И понесся он на Дёнен Хуле галопом назад за расколотую им гору; зубы его застучали: крак, брови его сдвинулись: трах; стеганул он хорошенько своего коня — а что же ему было еще делать! Чуть не перебил он ему бабку, чуть не разорвал ему рот до ушей, уж и стегал он его — ведь иначе бы ничего и не вышло! И когда они наконец оказались опять на берегу моря, у Дёнен Хулы появился нужный разбег, и он перескочил через море. Но пока он несся к дальнему берегу, взмах его ослаб, и он опустился у самой кромки воды — иначе и быть не могло! Коснувшись воды, потерял, конечно, Дёнен Хула половину своего хвоста; одно из его копыт наполовину сгорело, и под слоем рога осталось только красное мясо — могло ли быть иначе?

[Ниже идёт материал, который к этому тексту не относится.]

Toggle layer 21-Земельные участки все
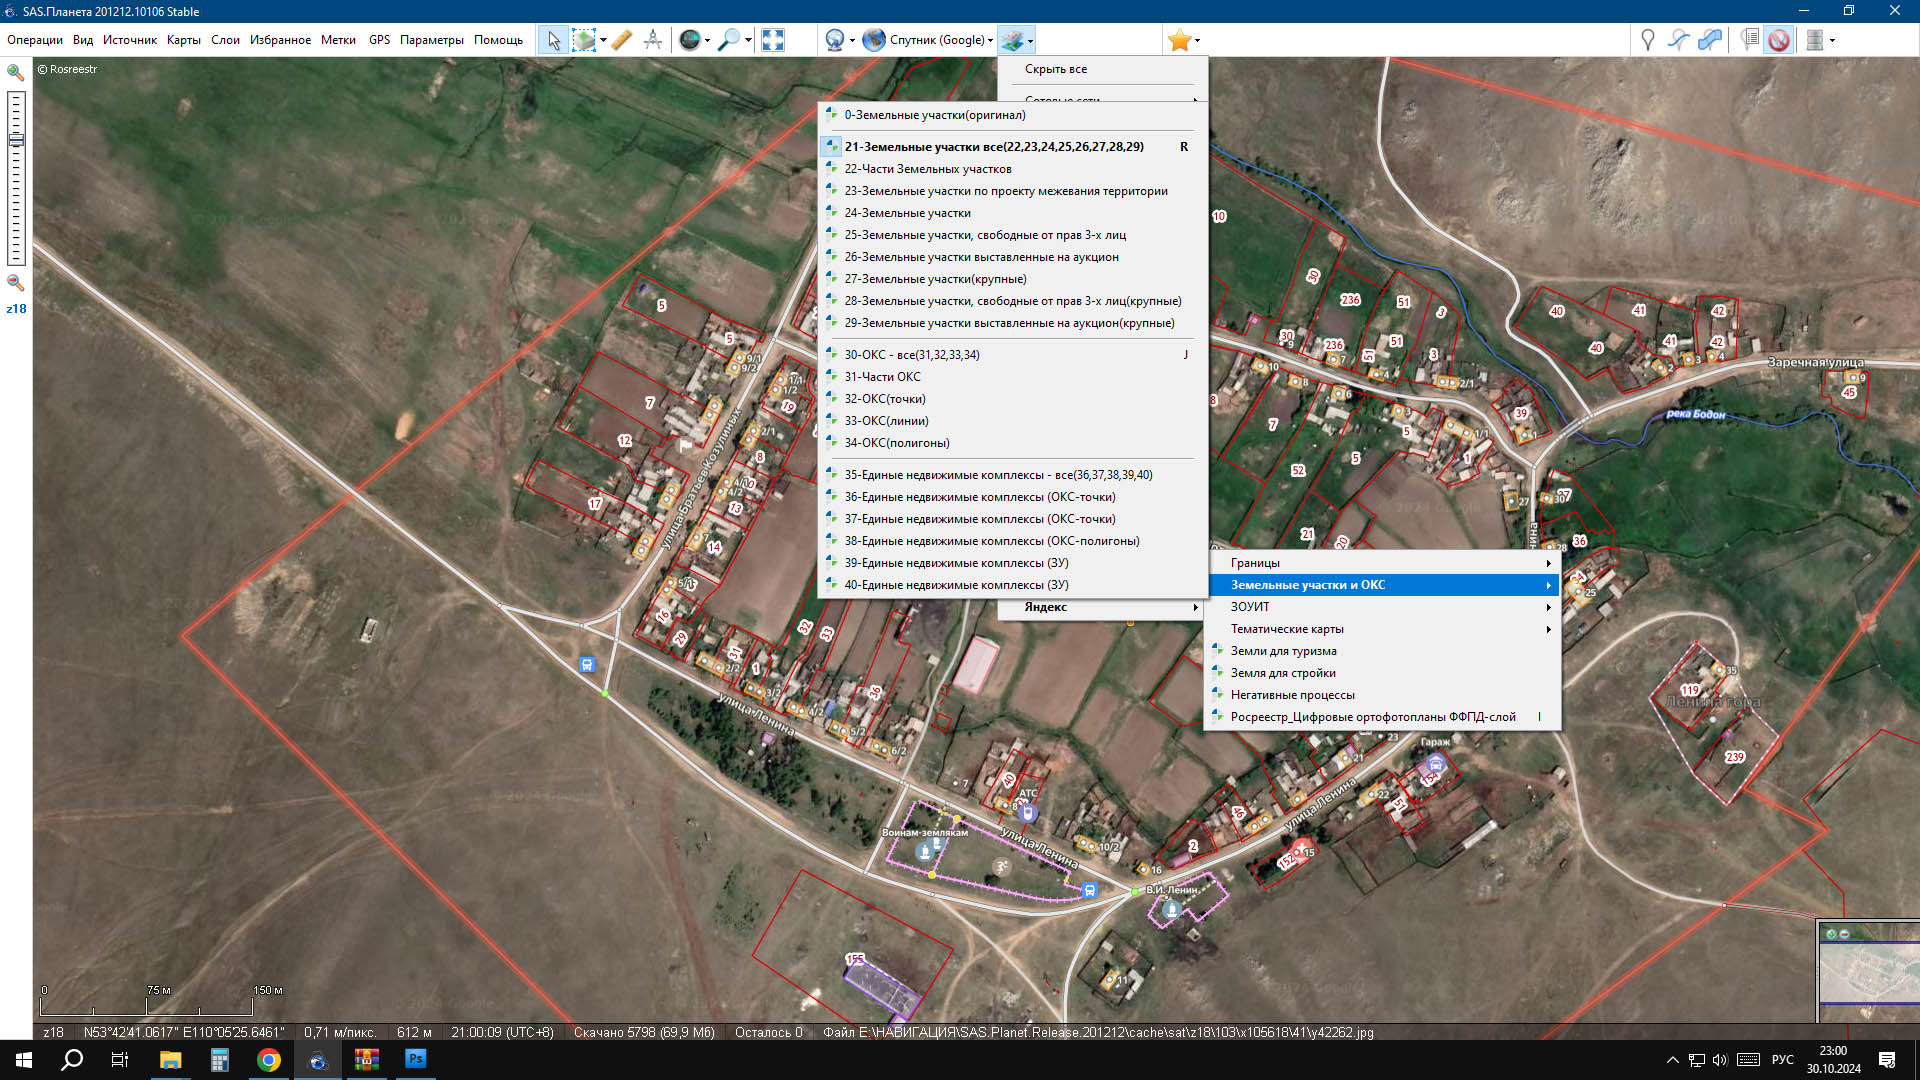[x=993, y=146]
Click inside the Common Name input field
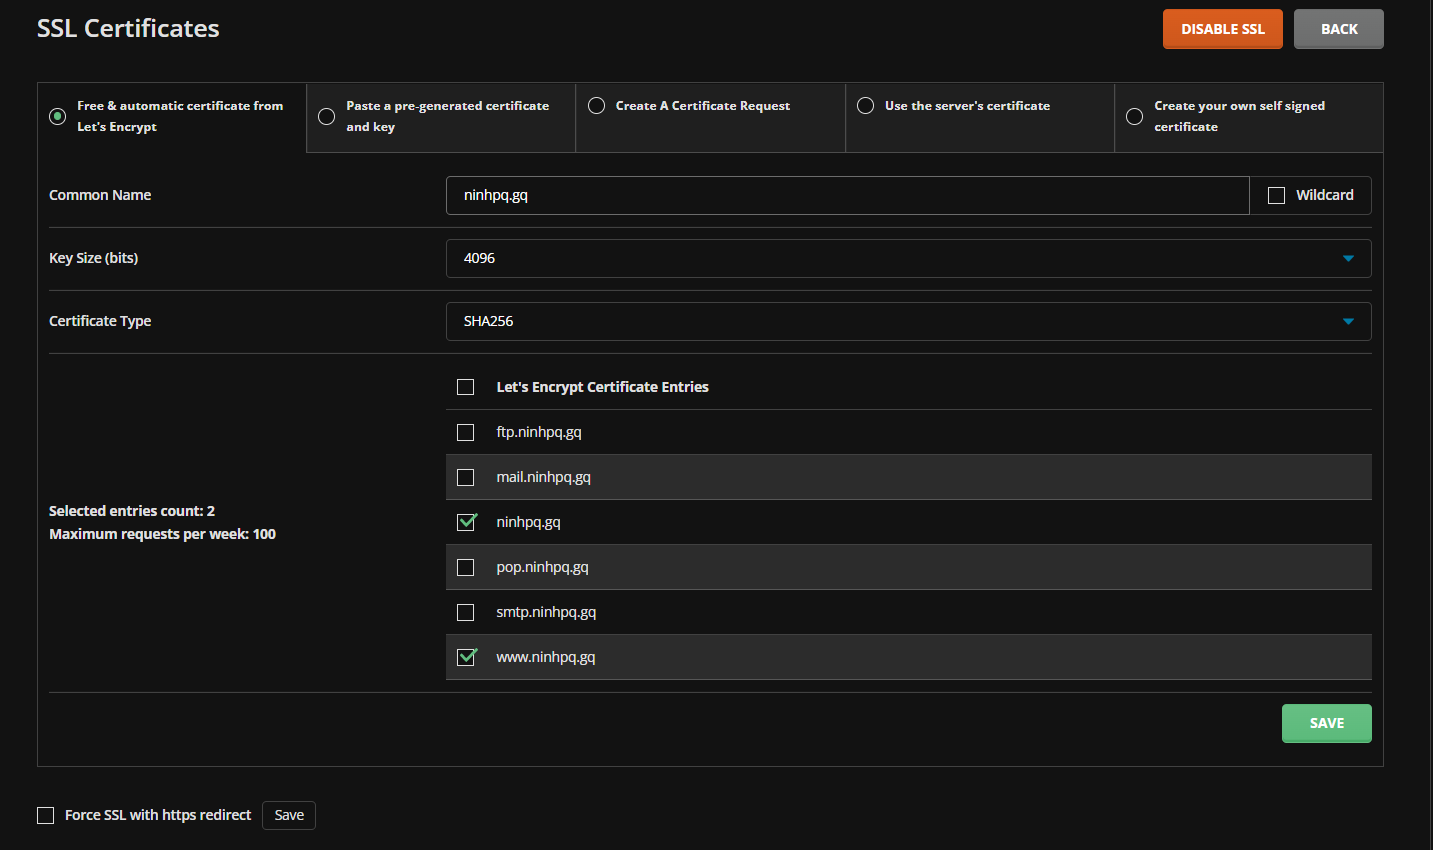This screenshot has height=850, width=1433. point(846,196)
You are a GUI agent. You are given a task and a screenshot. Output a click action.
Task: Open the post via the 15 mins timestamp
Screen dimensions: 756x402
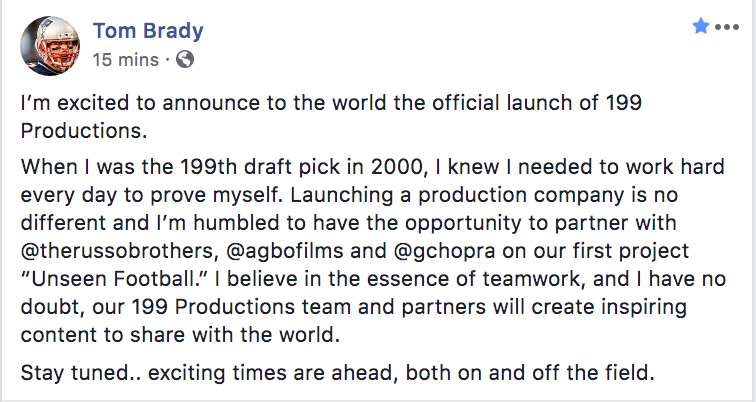pyautogui.click(x=124, y=59)
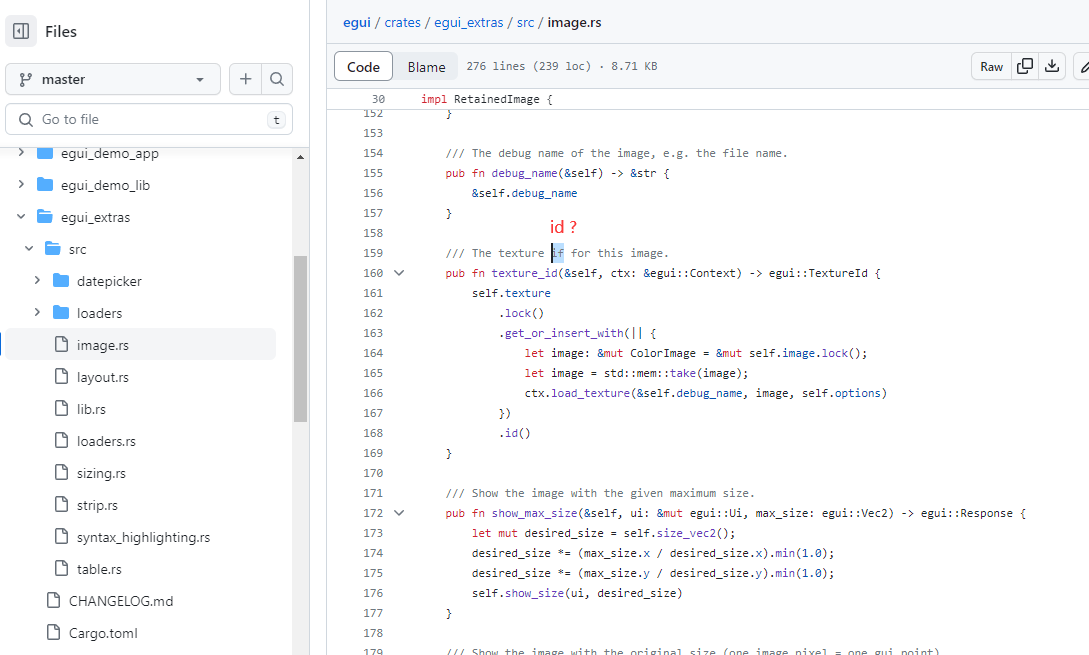Collapse the code block at line 160
Image resolution: width=1089 pixels, height=655 pixels.
(400, 272)
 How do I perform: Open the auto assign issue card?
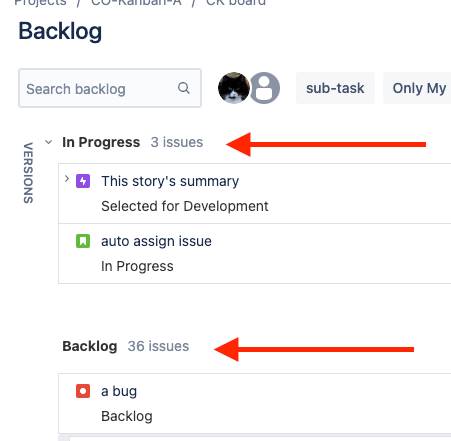coord(255,254)
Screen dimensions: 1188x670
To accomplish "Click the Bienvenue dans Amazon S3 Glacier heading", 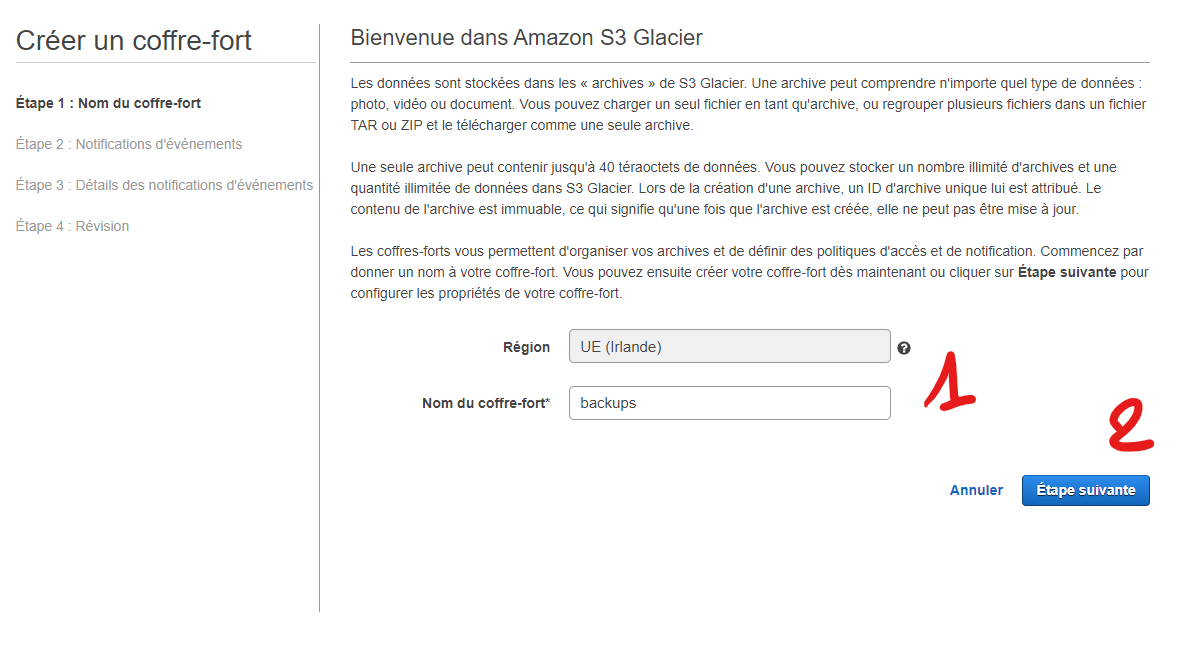I will pos(527,38).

— О мой Гурмусту! Что за сила в этой воде! — сказал несчастный герой. Он скакал уже месяцы и годы без передышки и совсем обессилел. И, одолев подряд три тяжелых препятствия, он решился спросить Дёнен Хулу:

— Может быть, отдохнем теперь немного, а потом уже поскачем дальше! Какие нас ждут еще препятствия?

И его конь ответил:

— Не будет нам больше никаких препятствий! Теперь мы можем отдохнуть.

— Ну если так, я отдохну немного! — сказал Хевис Сююдюр.

Постелил он себе вместо постели сорокаслойную попону, подложил себе вместо подушки седло, черное, как наковальня, и заснул и отдыхал шесть дней без перерыва, семь суток подряд — могло ли быть иначе?

И пока он так спал семь дней подряд, увидел вдруг его конь на рассвете, что появился наш страшный двенадцатиглавый черный мангыс и, обнюхав все снизу доверху, почуял добычу.





Хевис Сююдюр спал как убитый. Ударил его конь по голове, чтоб разбудить, а весь его мозг и вытек! Ткнул конь его в живот — вывалились все его внутренности, а он так и не проснулся!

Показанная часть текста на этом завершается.